======== Records for the exercise

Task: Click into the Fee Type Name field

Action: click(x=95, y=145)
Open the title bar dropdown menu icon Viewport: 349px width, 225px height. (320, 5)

================
======== Records for the exercise

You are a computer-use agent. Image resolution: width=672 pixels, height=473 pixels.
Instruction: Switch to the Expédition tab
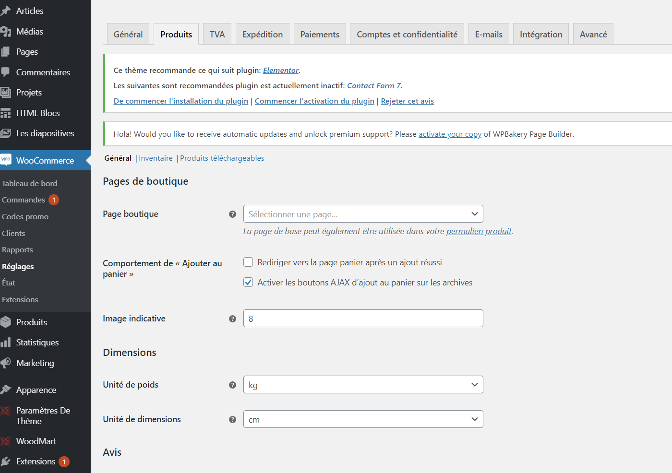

================

--- Exercise ---
All lines of the entries containing the string "height" must be shown in full.

--- Expected answer ---
Open the title bar dropdown menu icon Viewport: 349px width, 225px height. (320, 5)
You are a computer-use agent. Image resolution: width=672 pixels, height=473 pixels.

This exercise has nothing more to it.